The congregation continues to choose life. Many of us are ministering in the same areas that we were ten years ago, but the awareness, the consciousness, is deeper than before the events in Liberia. As a United States province we offer more assistance to victims of violence, are more attentive to women and children and to work with refugees. Today the charism has taken on a new dimension of reconciliation. We want to be reconcilers in our torn world, living the life, death, and peace of Jesus where we are and seeking out areas where reconciliation is needed. Life is precious; we cherish each other and try not to take one another for granted.

If we are to become our charism in our society, we must respond to the call that the charism voices in our hearts. The paschal mystery invites us to life through death.
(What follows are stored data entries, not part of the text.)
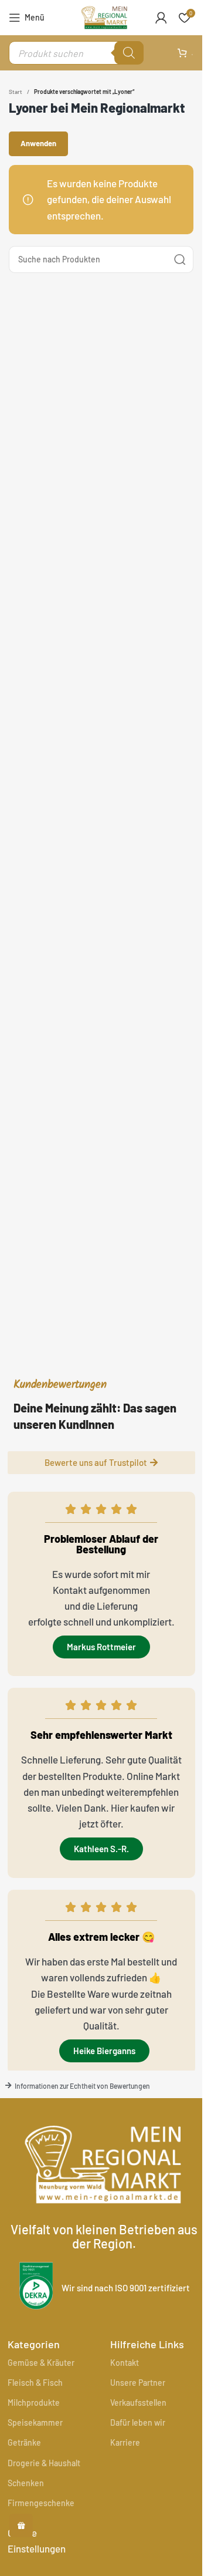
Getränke (24, 2442)
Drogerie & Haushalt (44, 2463)
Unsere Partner (137, 2383)
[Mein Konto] (161, 17)
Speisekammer (35, 2422)
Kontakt (124, 2363)
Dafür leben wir (137, 2422)
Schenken (26, 2483)
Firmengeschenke (41, 2503)
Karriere (125, 2442)
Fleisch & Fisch (35, 2383)
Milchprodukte (34, 2403)
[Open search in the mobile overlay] (76, 53)
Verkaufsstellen (138, 2403)
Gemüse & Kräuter (41, 2363)
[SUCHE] (179, 259)
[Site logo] (104, 16)
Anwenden (38, 143)
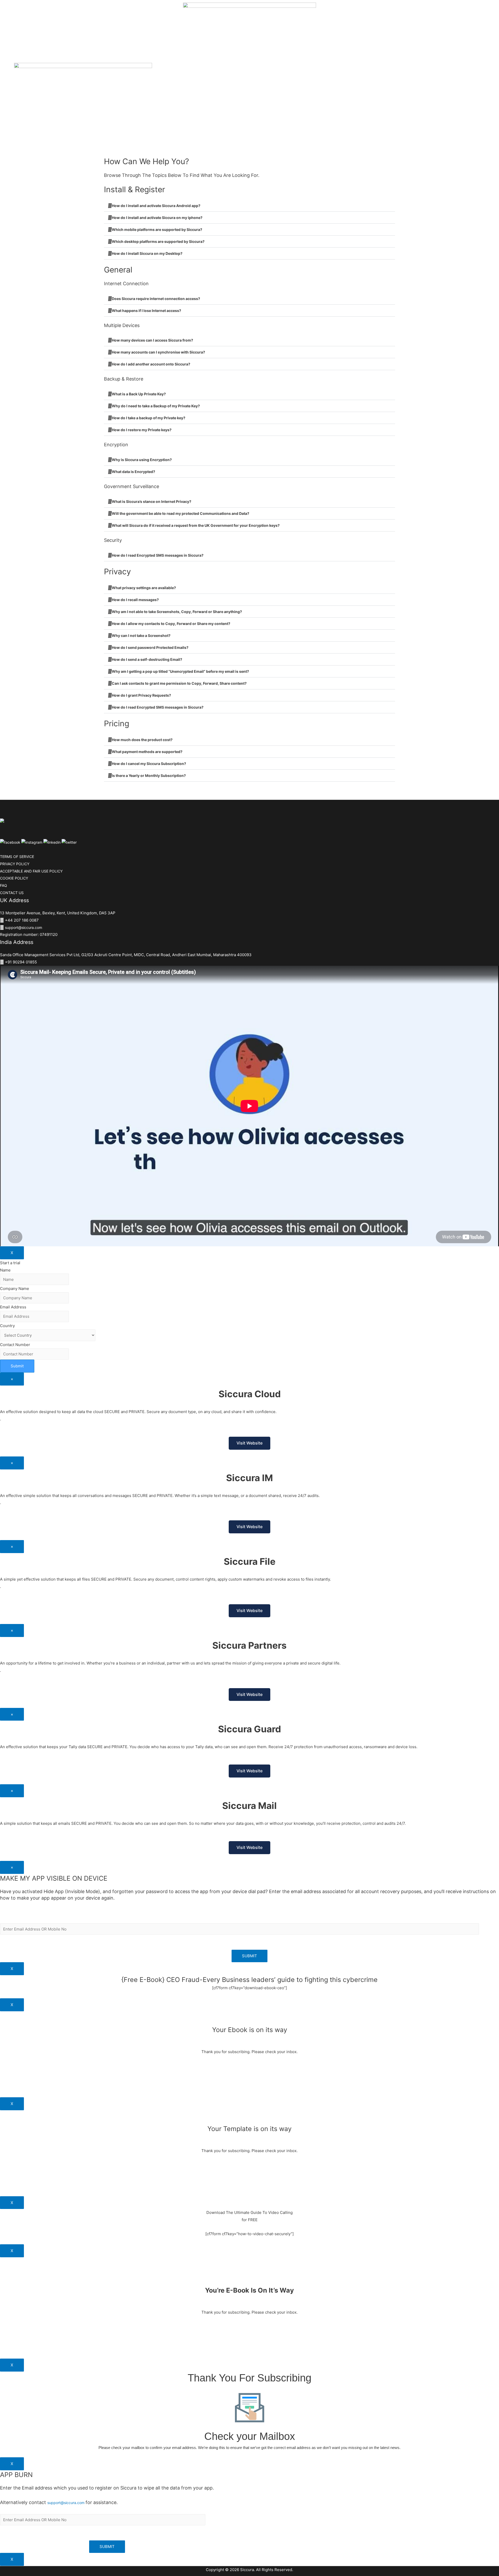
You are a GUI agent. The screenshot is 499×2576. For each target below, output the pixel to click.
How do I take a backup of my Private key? (148, 418)
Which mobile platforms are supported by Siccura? (157, 229)
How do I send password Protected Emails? (150, 647)
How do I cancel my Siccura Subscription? (149, 763)
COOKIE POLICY (14, 878)
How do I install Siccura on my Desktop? (147, 253)
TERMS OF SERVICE (17, 856)
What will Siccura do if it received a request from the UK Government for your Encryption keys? (196, 525)
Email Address (13, 1306)
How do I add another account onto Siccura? (151, 364)
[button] (249, 206)
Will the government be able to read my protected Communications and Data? (180, 513)
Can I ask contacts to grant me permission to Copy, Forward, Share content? (179, 683)
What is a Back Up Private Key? (139, 394)
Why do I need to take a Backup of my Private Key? (156, 406)
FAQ (3, 885)
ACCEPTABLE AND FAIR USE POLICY (31, 871)
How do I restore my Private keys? (142, 430)
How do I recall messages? (135, 599)
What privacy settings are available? (144, 587)
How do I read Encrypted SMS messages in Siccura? (157, 555)
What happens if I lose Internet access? (146, 310)
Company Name (14, 1288)
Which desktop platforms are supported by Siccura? (158, 241)
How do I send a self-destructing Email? (147, 659)
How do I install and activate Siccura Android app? (156, 205)
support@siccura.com (23, 927)
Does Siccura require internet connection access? (156, 298)
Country (7, 1325)
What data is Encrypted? (133, 471)
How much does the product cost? (142, 739)
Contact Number (15, 1344)
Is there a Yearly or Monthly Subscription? (149, 775)
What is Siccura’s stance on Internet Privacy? (151, 501)
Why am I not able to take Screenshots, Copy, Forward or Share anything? (177, 611)
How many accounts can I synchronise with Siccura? (158, 352)
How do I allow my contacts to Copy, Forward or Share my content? (171, 623)
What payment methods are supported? (147, 751)
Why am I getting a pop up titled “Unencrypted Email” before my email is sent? (180, 671)
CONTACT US (12, 892)
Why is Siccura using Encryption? (142, 459)
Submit (17, 1365)
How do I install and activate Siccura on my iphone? (157, 217)
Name (5, 1270)
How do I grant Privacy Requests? (141, 695)
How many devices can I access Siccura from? (152, 340)
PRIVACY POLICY (14, 864)
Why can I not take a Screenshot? (141, 635)
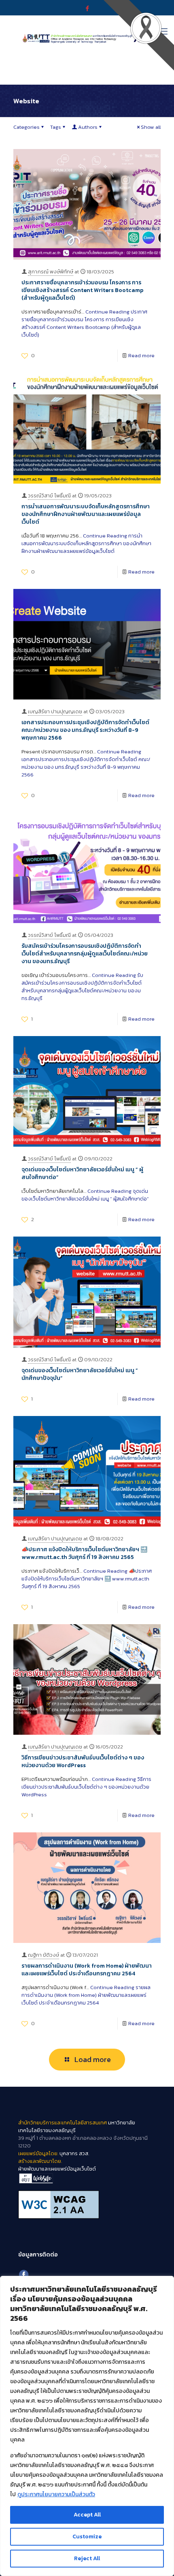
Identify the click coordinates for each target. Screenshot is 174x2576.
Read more (141, 355)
It is our legacy to insure that the spirit of the sisters killed in Liberia lives in us as vibrantly as it does in the people of Liberia, whose lives they touched graciously, joyously, and effectively.

Notes


1 Ezekiel Pajibo, "Liberia: A Brief Overview," Africa Faith and Justice Network, March 1977.
2 Stephen G. Price, "Child Soldiers in the Liberian War," SMA Office of Justice and Peace, March 1997.
3 Price, "Child Soldiers."
4 Washington Post, 17 April 2000.
5 Taken from "Information about the Development Education Network-Liberia."
6 Some of the ideas on paschal-mystery charism are taken from my article "The Missionary Heart," Review for Religious 54, no. 6 (November-December, 1995): 913-917.
7 Joe Nassal CPPS, Passionate Pilgrims: A Sojourn of Precious Blood Spirituality (Carthagena, Ohio: Messenger Press, 1993), p. 17.
8 Adorers worldwide were invited to submit reflections on the effect the sisters' deaths had on them. Some of their comments are included in this article.
9 Translated by Viktorijika Tomic ASC.